Whole Genome Sequencing performed in-house on the patient’s nose and throat swabs revealed that the sample from April 2 belonged to lineage B.2 with no mutations in the S region, and the sample from December 8 belonged to lineage B.1.1.7 with 18 amino acid replacements in the S region and 2 deletions in the spike region, corresponding to the new SARS-CoV-2 variant VOC-202012/01 which is rapidly spreading in the United Kingdom.
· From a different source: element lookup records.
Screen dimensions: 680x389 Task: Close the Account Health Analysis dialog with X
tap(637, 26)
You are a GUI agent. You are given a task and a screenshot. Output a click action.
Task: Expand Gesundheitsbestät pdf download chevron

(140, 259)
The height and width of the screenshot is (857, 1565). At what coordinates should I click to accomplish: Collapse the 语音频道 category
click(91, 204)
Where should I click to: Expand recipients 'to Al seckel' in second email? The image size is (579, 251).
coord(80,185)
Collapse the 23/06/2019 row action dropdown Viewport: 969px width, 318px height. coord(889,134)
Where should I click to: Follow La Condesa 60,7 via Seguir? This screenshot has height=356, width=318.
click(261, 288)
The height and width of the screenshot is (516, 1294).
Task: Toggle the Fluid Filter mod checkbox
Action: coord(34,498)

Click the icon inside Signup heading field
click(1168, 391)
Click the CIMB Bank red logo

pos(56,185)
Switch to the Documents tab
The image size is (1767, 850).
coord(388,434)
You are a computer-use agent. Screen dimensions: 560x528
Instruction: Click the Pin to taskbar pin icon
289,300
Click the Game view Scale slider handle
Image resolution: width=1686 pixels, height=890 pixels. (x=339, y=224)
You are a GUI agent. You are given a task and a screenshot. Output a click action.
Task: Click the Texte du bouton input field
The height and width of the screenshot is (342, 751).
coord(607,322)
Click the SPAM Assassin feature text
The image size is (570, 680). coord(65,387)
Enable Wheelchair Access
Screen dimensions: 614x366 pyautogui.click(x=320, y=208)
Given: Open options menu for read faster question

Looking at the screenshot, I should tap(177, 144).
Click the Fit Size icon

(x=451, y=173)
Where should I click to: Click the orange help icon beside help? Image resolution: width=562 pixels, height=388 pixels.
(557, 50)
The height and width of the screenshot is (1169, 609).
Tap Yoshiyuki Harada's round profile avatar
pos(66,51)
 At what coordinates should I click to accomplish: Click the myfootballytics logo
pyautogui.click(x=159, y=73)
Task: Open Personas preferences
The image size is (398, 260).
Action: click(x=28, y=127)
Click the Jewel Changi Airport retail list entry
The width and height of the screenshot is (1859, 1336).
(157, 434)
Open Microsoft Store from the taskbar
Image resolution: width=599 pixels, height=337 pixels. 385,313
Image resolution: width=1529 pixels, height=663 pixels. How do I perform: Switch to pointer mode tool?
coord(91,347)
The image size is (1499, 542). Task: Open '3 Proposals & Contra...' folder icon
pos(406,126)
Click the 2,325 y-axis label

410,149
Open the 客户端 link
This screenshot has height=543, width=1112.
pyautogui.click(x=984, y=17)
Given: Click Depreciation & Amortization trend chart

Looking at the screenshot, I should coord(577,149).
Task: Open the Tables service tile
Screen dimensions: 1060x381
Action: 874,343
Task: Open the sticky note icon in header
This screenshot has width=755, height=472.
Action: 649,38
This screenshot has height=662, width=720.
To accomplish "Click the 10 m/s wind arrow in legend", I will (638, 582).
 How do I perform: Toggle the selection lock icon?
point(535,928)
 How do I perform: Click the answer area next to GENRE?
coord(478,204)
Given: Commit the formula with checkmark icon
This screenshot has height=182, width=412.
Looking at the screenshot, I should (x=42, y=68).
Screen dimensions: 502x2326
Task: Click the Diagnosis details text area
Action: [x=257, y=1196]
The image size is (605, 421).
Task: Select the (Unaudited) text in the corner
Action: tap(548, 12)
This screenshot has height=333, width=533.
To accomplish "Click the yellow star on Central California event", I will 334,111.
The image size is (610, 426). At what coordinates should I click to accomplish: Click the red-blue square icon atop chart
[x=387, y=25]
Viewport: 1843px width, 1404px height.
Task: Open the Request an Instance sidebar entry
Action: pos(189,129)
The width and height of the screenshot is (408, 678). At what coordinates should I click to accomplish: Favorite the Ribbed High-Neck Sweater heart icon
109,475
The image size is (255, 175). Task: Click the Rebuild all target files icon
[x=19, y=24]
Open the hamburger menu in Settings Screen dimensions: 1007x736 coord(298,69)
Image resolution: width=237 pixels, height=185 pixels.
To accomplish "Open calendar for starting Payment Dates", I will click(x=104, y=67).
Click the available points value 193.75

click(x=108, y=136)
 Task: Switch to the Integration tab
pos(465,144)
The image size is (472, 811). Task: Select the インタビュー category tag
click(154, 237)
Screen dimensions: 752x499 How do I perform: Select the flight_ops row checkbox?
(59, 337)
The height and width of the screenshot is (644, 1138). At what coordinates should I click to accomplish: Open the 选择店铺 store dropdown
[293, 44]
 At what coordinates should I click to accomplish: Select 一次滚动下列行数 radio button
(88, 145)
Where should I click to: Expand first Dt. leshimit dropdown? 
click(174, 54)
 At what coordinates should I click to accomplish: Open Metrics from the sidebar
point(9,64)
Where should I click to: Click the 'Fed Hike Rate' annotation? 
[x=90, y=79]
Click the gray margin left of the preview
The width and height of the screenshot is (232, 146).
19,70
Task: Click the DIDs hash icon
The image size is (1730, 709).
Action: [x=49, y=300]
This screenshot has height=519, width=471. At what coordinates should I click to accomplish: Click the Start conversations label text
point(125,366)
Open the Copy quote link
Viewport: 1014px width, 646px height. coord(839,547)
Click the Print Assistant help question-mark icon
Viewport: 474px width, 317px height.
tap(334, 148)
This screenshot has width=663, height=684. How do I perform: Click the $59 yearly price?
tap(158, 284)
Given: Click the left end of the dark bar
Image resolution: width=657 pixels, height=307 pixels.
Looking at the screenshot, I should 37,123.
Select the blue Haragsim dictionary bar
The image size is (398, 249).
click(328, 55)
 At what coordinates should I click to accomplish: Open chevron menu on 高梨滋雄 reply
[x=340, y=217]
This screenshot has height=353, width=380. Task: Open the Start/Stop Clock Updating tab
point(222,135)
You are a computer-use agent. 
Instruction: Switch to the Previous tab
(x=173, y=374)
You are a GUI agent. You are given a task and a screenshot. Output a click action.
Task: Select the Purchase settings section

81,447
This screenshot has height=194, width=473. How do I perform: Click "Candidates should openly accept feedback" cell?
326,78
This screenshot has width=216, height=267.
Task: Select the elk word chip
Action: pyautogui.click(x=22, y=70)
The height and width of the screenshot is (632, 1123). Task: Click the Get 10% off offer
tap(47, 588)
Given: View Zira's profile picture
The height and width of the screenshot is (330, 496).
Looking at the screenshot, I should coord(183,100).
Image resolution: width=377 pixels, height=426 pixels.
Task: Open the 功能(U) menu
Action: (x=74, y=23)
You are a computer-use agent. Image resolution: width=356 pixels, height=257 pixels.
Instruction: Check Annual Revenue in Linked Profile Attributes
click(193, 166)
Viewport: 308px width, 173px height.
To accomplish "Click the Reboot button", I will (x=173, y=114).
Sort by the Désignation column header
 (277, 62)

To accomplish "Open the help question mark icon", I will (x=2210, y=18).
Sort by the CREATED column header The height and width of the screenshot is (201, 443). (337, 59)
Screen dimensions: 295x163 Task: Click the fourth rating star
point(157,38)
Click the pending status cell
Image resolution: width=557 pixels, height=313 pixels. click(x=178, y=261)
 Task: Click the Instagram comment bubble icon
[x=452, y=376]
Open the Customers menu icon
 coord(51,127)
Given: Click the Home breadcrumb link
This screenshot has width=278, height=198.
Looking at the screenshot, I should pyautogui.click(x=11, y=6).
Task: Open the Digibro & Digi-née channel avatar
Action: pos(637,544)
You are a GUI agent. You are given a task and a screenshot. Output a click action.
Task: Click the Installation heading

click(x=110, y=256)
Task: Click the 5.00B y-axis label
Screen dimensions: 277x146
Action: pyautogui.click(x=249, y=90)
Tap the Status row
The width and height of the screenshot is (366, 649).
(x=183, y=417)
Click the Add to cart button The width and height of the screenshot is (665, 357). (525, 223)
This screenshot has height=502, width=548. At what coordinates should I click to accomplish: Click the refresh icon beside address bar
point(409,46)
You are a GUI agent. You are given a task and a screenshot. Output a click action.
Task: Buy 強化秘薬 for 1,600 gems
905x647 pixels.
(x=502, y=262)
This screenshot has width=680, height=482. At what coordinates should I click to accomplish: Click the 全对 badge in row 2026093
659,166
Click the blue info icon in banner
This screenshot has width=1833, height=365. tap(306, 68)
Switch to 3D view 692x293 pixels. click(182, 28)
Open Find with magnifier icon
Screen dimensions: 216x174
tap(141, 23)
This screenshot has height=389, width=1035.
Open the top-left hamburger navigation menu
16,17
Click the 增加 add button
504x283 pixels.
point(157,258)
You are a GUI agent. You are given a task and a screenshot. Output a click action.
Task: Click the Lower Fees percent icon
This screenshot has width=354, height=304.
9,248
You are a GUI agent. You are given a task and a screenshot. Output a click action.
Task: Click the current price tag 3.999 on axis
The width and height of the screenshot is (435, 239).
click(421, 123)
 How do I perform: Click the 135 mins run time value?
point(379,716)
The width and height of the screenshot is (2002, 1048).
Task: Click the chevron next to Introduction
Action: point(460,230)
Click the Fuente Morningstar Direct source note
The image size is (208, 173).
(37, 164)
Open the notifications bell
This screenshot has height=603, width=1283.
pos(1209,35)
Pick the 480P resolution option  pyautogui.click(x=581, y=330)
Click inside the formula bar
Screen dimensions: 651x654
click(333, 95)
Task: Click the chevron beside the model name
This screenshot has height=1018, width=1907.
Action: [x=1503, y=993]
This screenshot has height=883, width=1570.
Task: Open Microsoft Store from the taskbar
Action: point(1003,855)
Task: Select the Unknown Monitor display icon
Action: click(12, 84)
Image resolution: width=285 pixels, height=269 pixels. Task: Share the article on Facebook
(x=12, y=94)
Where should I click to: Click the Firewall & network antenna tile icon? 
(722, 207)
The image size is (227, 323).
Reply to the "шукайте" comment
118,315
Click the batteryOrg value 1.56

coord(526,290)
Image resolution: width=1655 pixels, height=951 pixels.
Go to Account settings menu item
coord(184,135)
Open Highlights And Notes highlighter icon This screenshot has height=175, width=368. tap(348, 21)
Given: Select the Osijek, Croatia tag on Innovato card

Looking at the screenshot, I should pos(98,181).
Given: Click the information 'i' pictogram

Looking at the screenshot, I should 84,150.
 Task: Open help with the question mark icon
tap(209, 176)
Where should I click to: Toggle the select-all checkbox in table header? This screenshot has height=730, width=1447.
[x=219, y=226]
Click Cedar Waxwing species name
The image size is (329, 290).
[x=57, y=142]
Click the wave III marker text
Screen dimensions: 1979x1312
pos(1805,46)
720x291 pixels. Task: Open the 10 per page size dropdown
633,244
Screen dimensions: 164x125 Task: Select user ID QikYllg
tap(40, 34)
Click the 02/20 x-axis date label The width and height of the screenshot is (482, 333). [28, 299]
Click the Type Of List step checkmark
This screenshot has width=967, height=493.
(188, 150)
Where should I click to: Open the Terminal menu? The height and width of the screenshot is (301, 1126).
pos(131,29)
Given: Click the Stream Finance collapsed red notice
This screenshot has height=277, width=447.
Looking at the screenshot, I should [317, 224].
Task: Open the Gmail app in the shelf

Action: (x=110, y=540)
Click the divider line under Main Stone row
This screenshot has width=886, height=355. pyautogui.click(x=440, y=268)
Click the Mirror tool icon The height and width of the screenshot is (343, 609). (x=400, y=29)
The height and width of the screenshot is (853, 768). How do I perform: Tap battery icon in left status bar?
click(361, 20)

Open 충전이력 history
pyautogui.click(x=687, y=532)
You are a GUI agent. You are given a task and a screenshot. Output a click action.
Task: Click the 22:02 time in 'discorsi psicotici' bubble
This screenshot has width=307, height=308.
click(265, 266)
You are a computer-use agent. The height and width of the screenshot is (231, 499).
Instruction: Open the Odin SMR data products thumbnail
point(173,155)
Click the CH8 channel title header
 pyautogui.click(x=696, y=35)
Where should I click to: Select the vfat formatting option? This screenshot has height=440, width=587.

Although the new variant is associated with increased transmissibility, it has not been associated with increased pathogenicity. In this patient’s case, however, reinfection with the new variant caused a life-threatening illness.

Anti-SARS-CoV-2 antibodies were detected in the patient shortly before the reinfection with no evidence of antibody waning, which “may raise some concerns about immune evasion by this new variant, which is a concern with the high number of spike region mutations seen,” the authors wrote. They added that the spike region mutations also raise concerns for vaccine evasion and likelihood of reinfection.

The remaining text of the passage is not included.